# What you have to do:
Among the entries, find each line that includes the string "Image" and list it.

# Given entries:
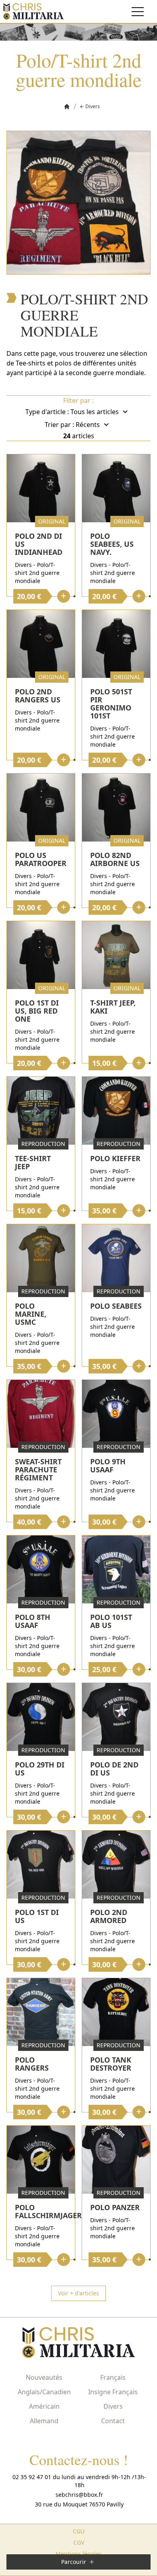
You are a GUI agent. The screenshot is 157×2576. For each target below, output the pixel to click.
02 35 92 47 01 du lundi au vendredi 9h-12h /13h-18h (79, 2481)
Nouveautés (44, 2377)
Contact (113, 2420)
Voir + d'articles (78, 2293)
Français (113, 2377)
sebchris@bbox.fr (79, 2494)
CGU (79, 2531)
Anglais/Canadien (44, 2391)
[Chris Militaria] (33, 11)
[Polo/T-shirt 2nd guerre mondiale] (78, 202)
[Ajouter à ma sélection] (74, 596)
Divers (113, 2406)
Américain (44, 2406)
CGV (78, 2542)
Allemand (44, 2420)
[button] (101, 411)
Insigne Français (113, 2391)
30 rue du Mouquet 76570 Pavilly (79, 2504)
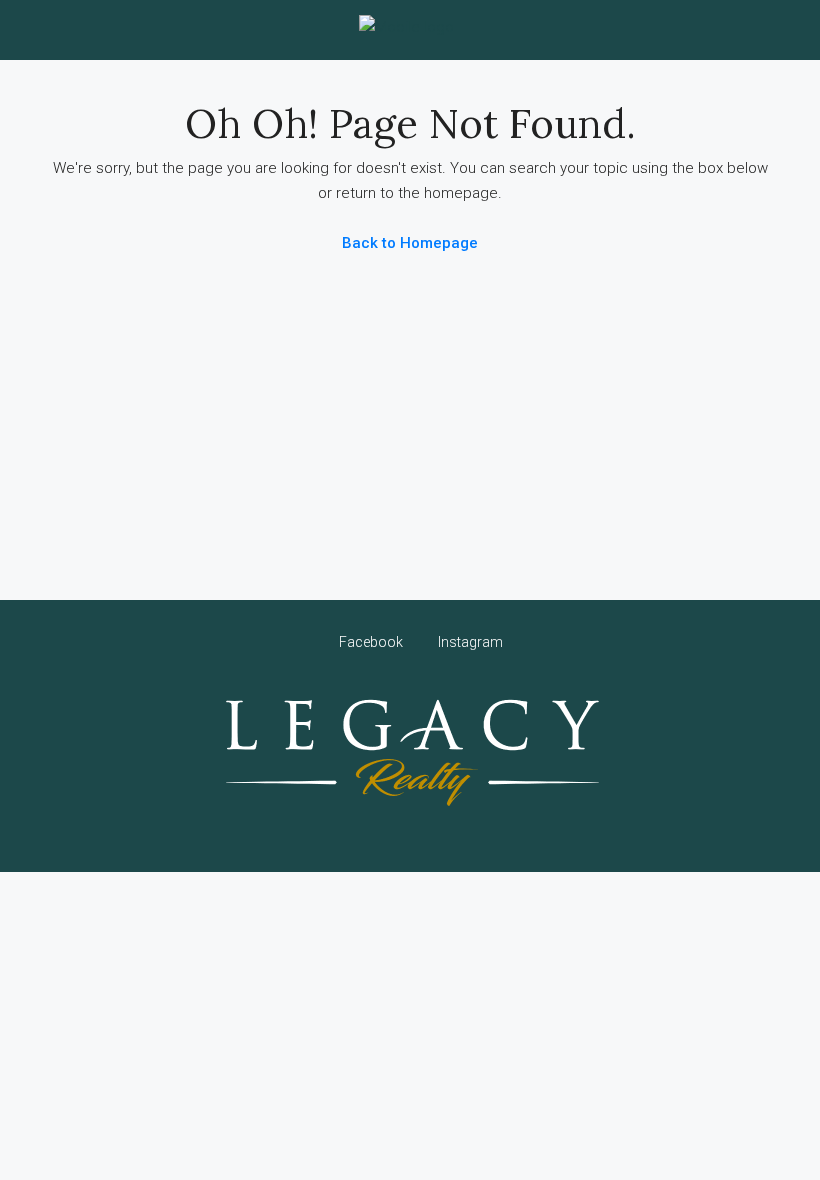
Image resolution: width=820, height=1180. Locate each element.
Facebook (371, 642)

---

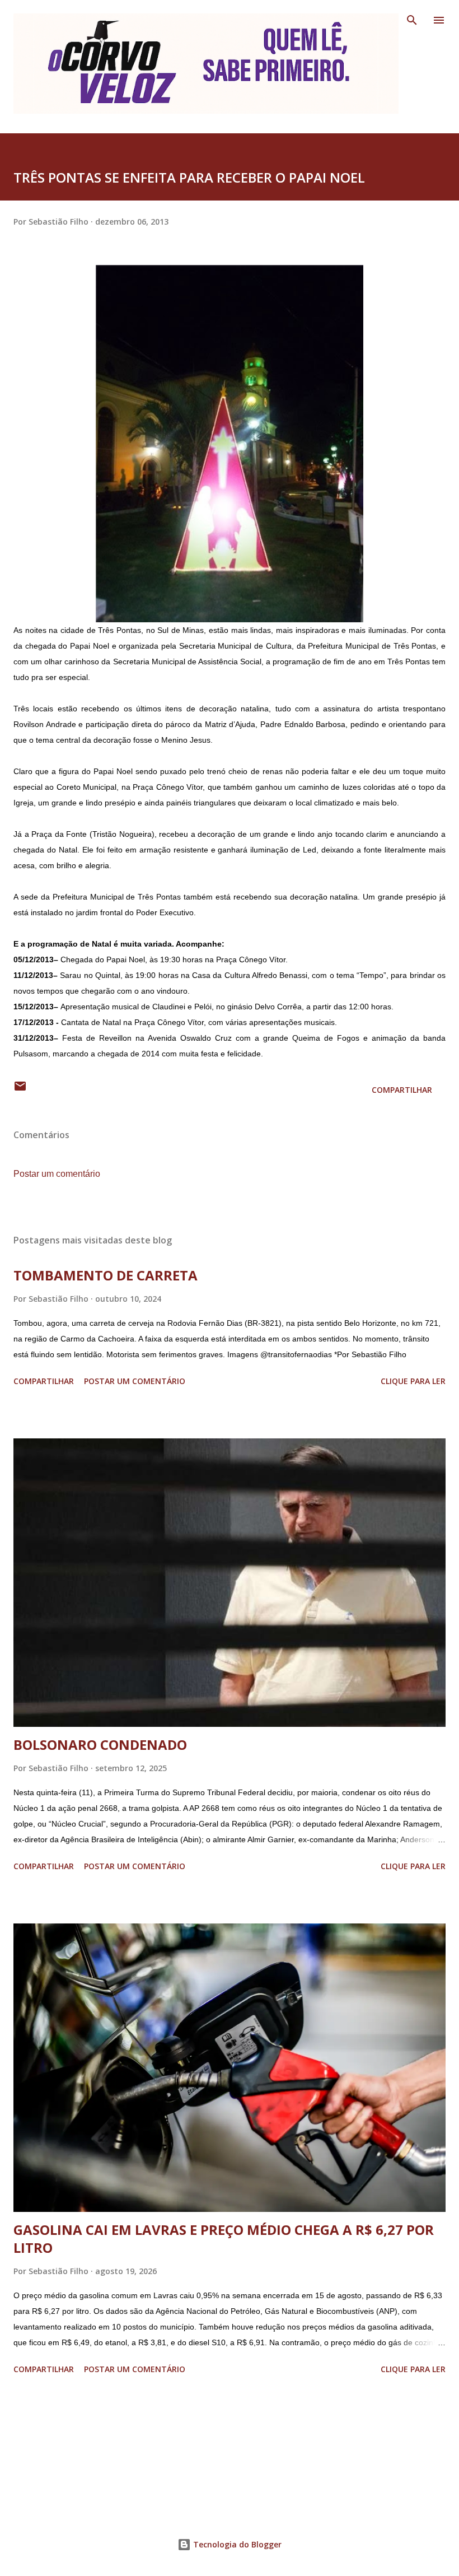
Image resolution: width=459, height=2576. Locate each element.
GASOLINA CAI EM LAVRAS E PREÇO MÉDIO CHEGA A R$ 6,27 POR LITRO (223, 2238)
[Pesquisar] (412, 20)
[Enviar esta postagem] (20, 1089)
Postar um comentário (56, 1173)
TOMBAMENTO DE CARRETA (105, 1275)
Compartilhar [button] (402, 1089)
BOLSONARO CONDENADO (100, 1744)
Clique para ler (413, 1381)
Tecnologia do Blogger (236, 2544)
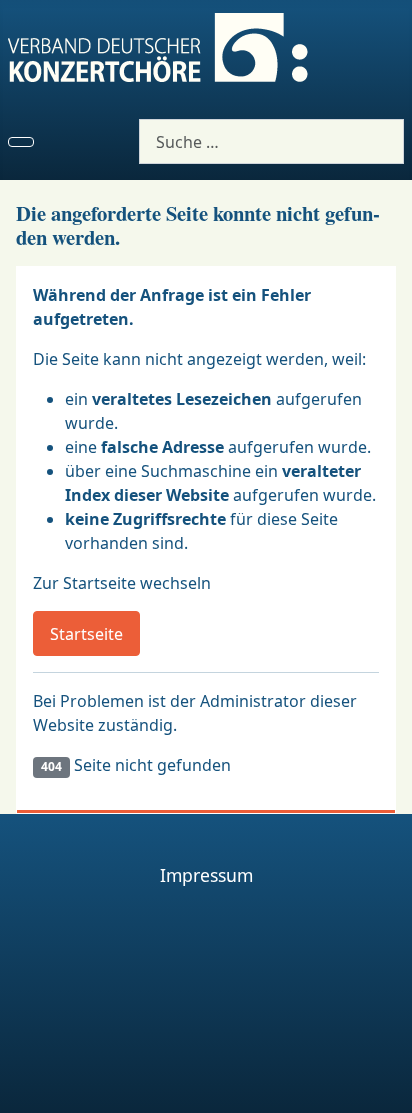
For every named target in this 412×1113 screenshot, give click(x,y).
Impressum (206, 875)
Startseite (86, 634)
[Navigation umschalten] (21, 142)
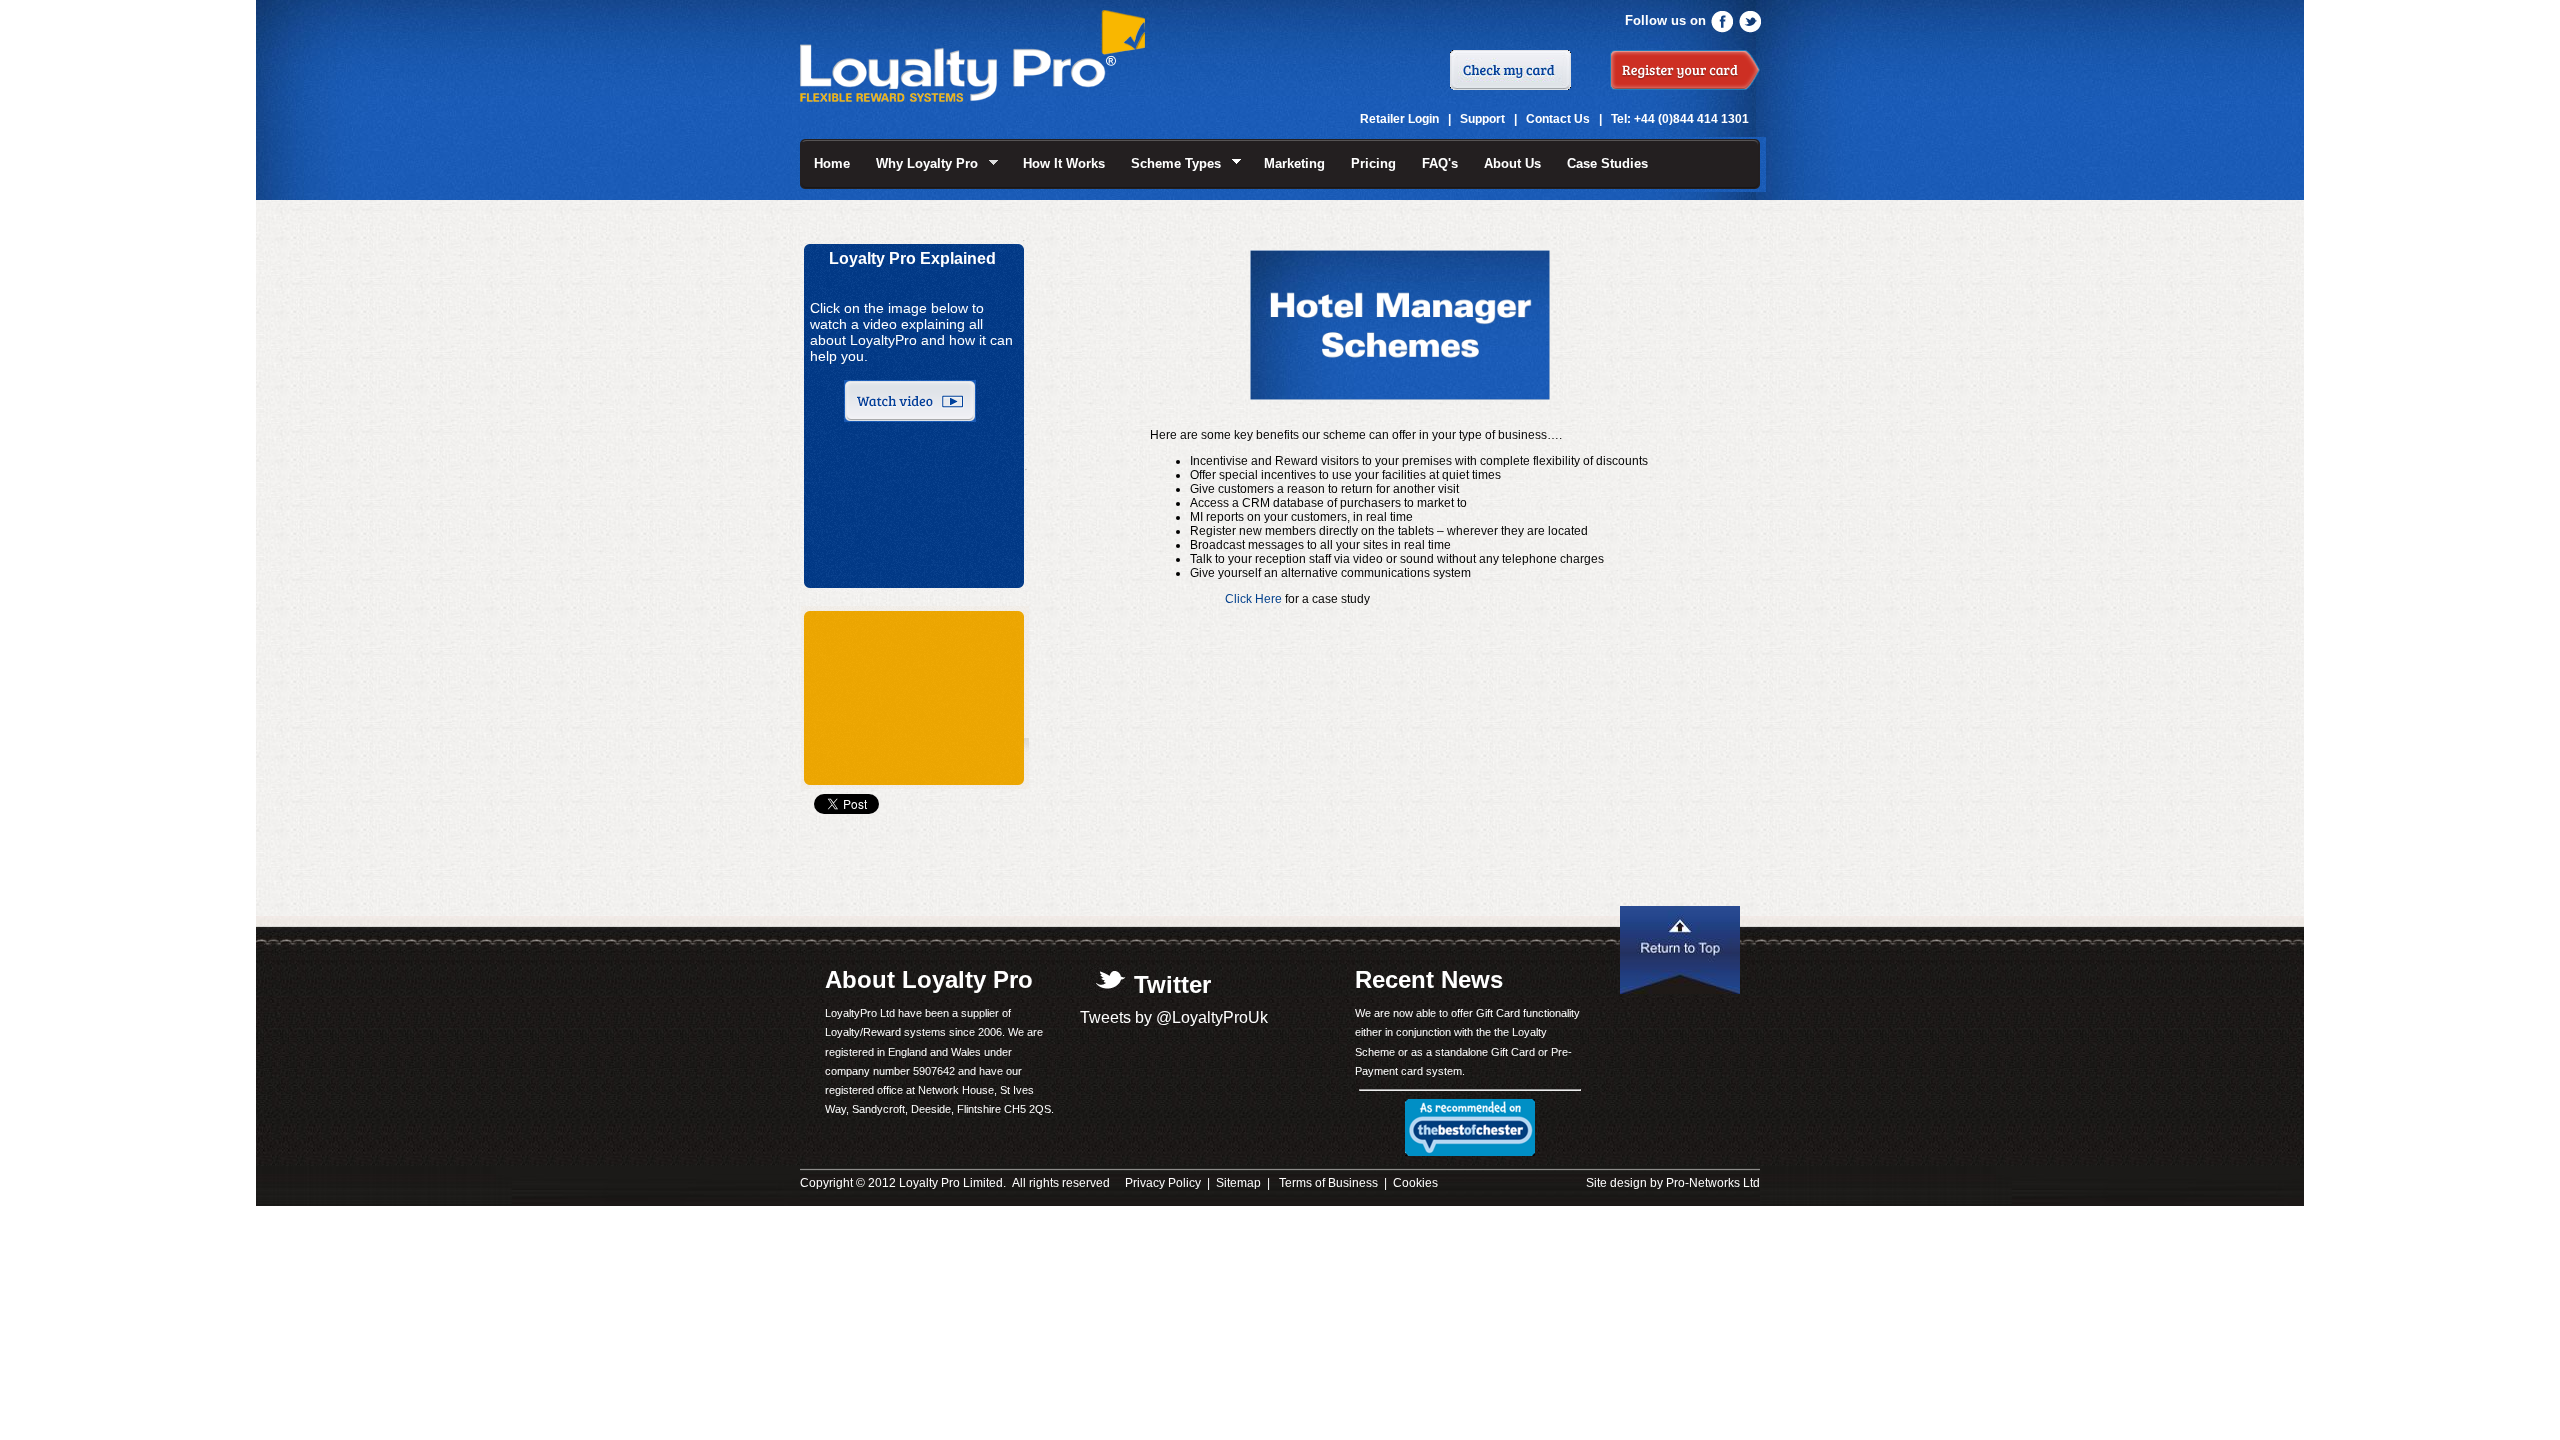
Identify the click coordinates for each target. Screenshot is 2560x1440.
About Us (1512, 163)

* * *

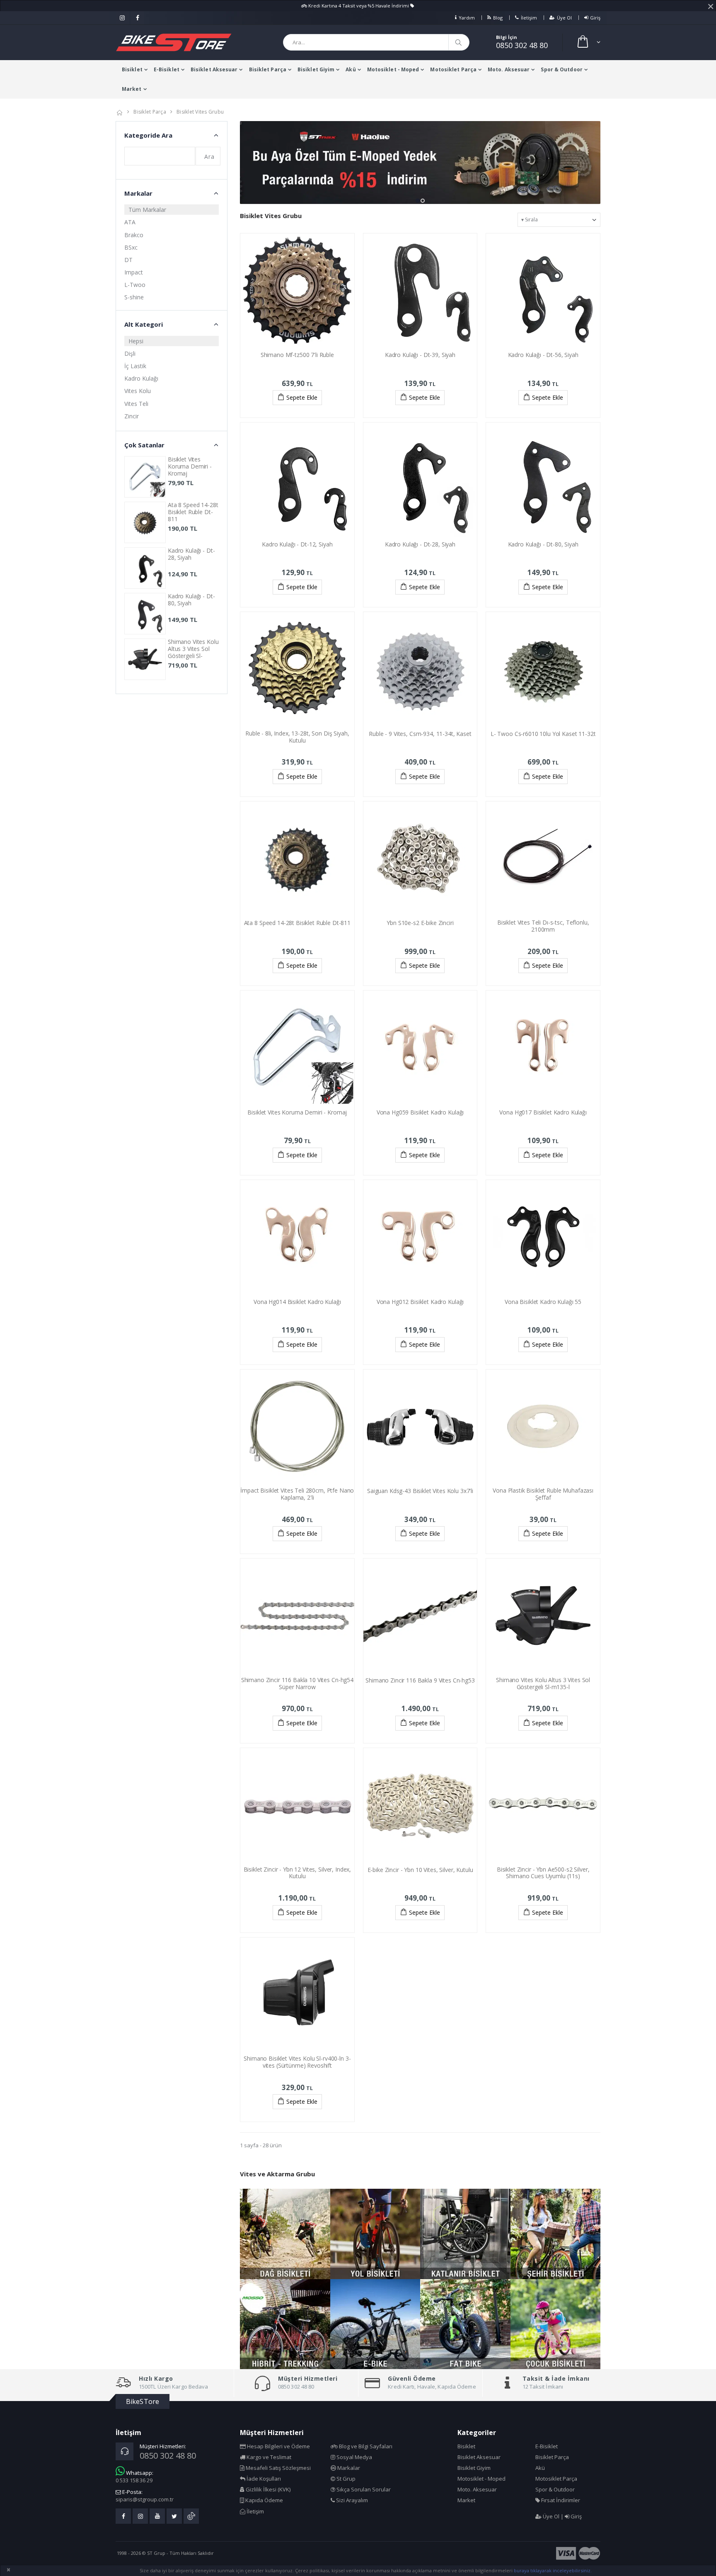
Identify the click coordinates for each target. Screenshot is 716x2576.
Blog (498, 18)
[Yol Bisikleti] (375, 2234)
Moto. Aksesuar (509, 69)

# Output of the exercise:
Image resolution: width=820, height=1180. Locate each element.
Image resolution: width=459, height=2576. Locate each element.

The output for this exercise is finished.